Common cowparsnip

Heracleum maximum Bartr.

Family: Apiaceae (carrot)

  • Bloom Period:
    • Early,
  • Growth Cycle:
    • Perennial,
  • Growth Habit:
    • Forbs/Herbs,
  • Insect Type Attracted:
    • Natural Enemy,
    • Pollinator,
  • Light:
    • Full,
    • Partial,
  • Region:
    • Northern Lower Peninsula,
    • Southern Lower Peninsula,
    • Upper Peninsula,
  • Soil Moisture:
    • Medium,
    • Wet
  • Height:
    • 3-6ft

Natural enemies attracted

Moderately attractive: Chalcidoidea and Orius insidiosus.

Mildly attractive: Cynipoidea, Empididae, Cantharidae and Syrphidae.

Pollinators attracted

Mildly attractive: bees including yellow-faced bees and sweat bees

Pests attracted

Moderately attractive: thrips, root-maggot flies, lygus bugs and aphids.

Plant notes

Flowers are white, flat clusters up to 10 inches across. This large, stunning species grew to 3-6 ft tall under our conditions yet had excellent standability. Plants bloomed in mid-June. This plant was the sixth most attractive to natural enemies in the early season, with similar natural enemy numbers as in the grass control.


Common cowparsnips tolerates full sun to partial shade, and average to very wet soil moisture. This species naturally grows in wet meadows and thickets, in floodplains and along river banks, as well as in borders of woods.
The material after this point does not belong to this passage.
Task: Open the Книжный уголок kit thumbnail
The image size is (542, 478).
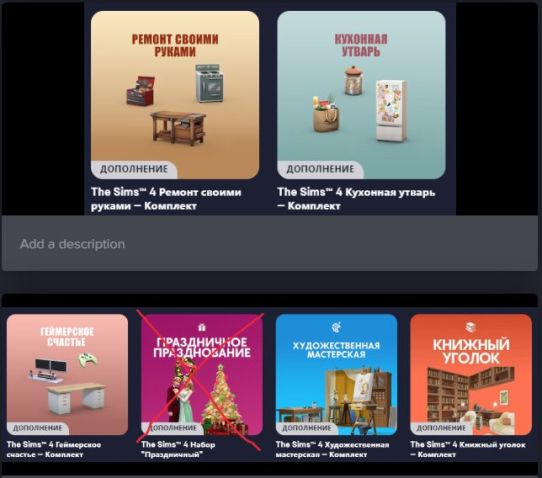Action: click(x=471, y=375)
Cultivation and management

This plant has a low success rate when grown from seed, but flowers in the second to third year. It also can be grown from plug material (It flowers in the first or second year.). We saw no evidence of deer browsing on this species, but woodchucks reportedly eat it. This plant performed well in its first year of field establishment. Although it bloomed in the second year, plants and flower clusters were smaller.